Auf der Suche nach Fanny Carlsen

Vorbemerkung: Dieser Text wurde größtenteils im Laufe des Jahres 2021 geschrieben. Darauf beziehen sich viele Hinweise auf die Einträge z. B auf filmportal.de usw. Mittlerweile hat sich der Informationsstand hinsichtlich Fanny Carlsen grundlegend geändert. Wie das geschehen ist, ergibt sich aus dem folgenden Text. 

Das erste Mal wurde ich vermutlich auf Fanny Carlsen aufmerksam, als ich mich vor längerer Zeit intensiv mit den Filmen von Jacques Feyder beschäftigte.

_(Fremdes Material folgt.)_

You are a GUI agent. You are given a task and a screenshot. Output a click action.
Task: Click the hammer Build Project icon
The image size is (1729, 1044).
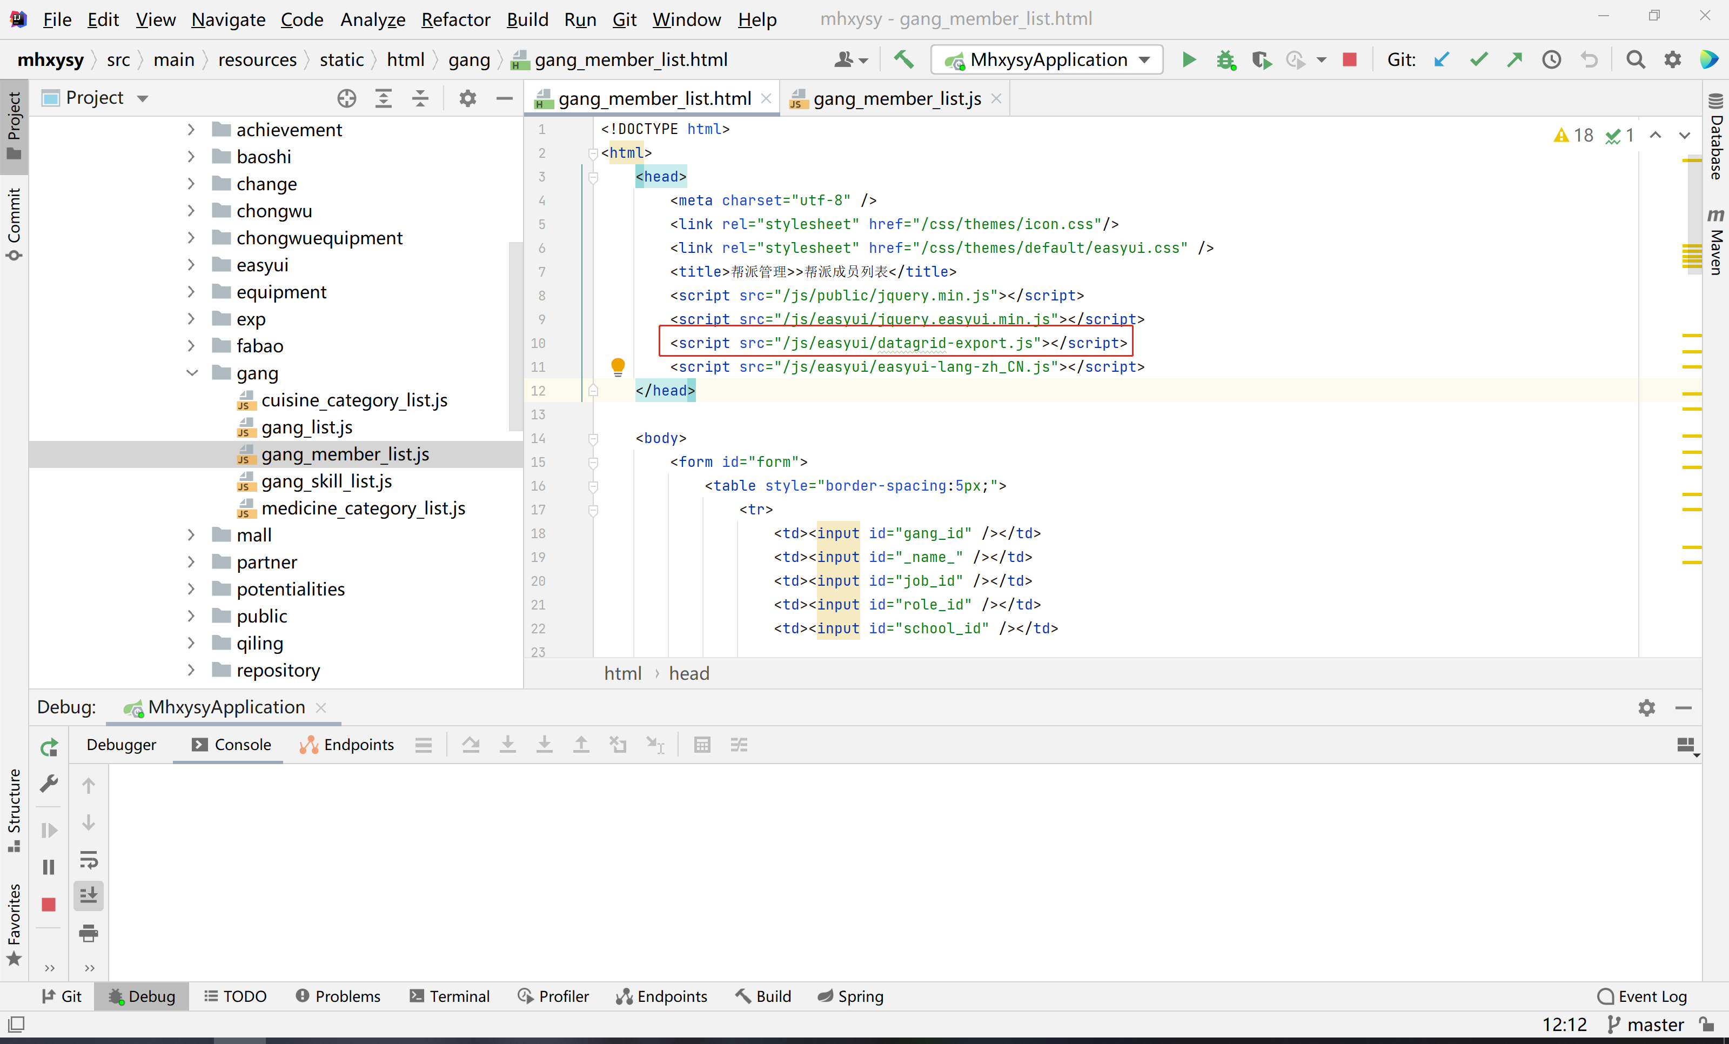click(x=903, y=60)

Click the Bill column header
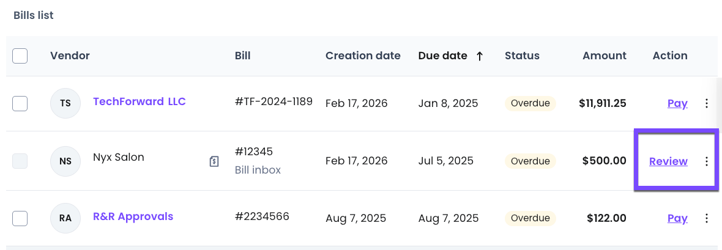[242, 56]
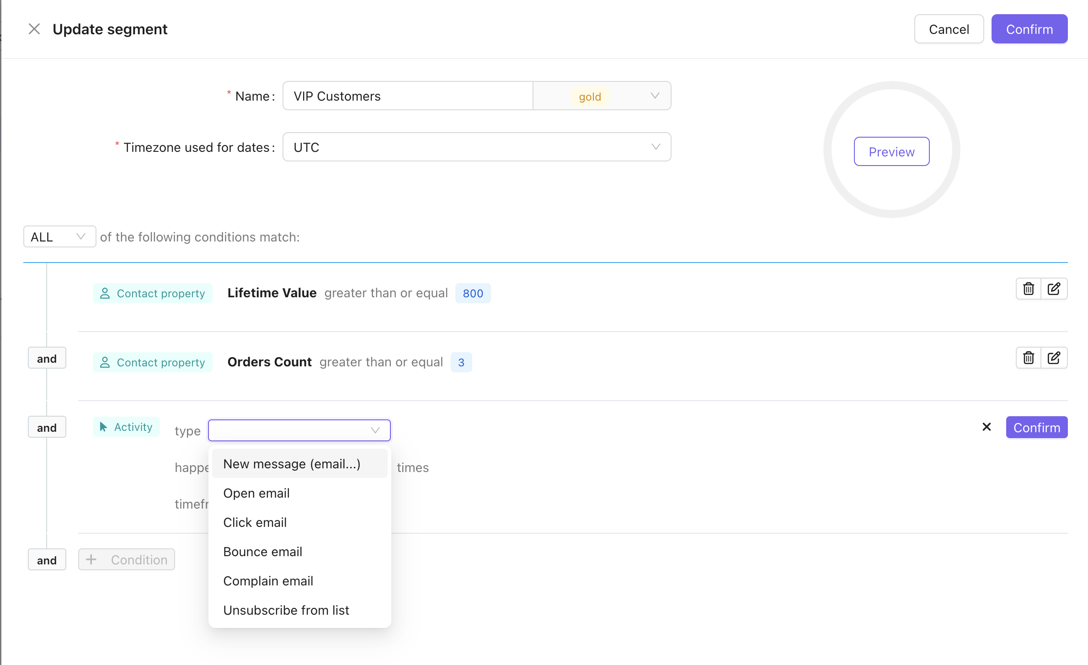Toggle 'and' operator before Activity condition
Image resolution: width=1088 pixels, height=665 pixels.
click(47, 428)
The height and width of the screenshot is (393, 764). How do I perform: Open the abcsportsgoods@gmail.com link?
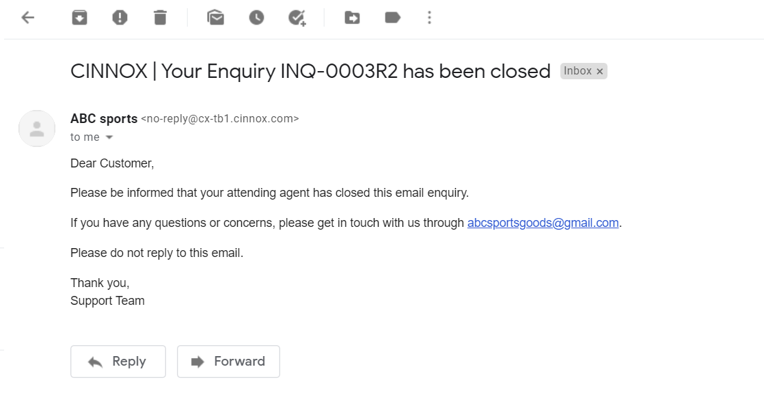(x=543, y=223)
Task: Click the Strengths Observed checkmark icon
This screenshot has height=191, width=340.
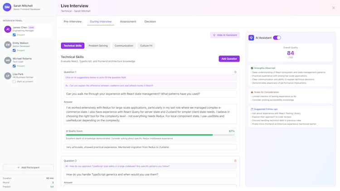Action: (252, 68)
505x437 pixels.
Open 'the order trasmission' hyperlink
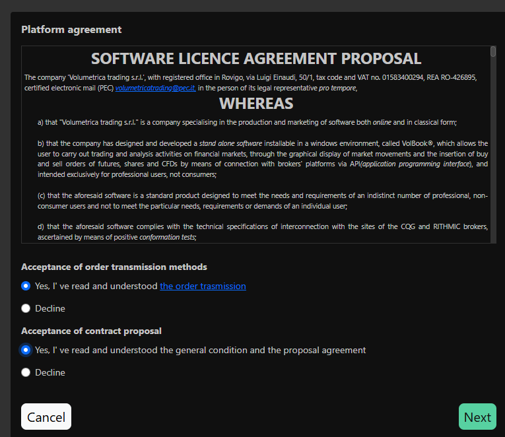(203, 286)
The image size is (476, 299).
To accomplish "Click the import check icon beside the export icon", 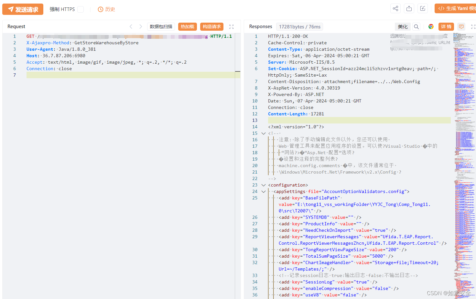I will point(422,8).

Fanny Carlsen schrieb zusammen mit Willy Haas das Drehbuch für den Film „Thérèse Raquin“, der als verschollen gilt – ebenso wie Fanny Carlsen selbst, über deren Schicksal nach 1933 offenbar nichts bekannt ist. Es war für mich bestürzend zu lesen, wo und wie die Kopien dieses Films verschwanden oder absichtlich vernichtet wurden. Aus einer schon während meiner Studienzeit in Frankreich erworbenen Ausgabe der Anthologie du Cinéma, 2. Band, war ich lange Zeit auf dem Informationsstand geblieben, den Francis Lacassin dort angibt: im Filmclub in Rio de Janeiro würde eine 16mm-Kopie existieren. Das war in den 60er-Jahren – als ich dann 20 Jahre später in Berlin 1983 einige Filme der „Exil“-Retrospektive sah, las ich, dass einerseits der Film mittlerweile als verschollen galt und andererseits das Urteil von Wolfgang Zilzer über ihn: „Wer diesen Film gesehen hat, vergisst ihn nicht.“

Spätestens als wir beim Stummfilmfestival Karlsruhe „Die Weber“ von Friedrich Zelnik zeigten – eine Hauptmann-Verfilmung, die bis heute als unübertroffen gilt – war ich wieder mit Fanny Carlsen und ihrem ungeklärten Schicksal konfrontiert, das mich umzutreiben begann. Ich bin ein neugieriger Mensch und kläre gerne Geheimnisse auf. Je rätselhafter sie mir erscheinen, desto intensiver kann ich mich mit ihnen beschäftigen.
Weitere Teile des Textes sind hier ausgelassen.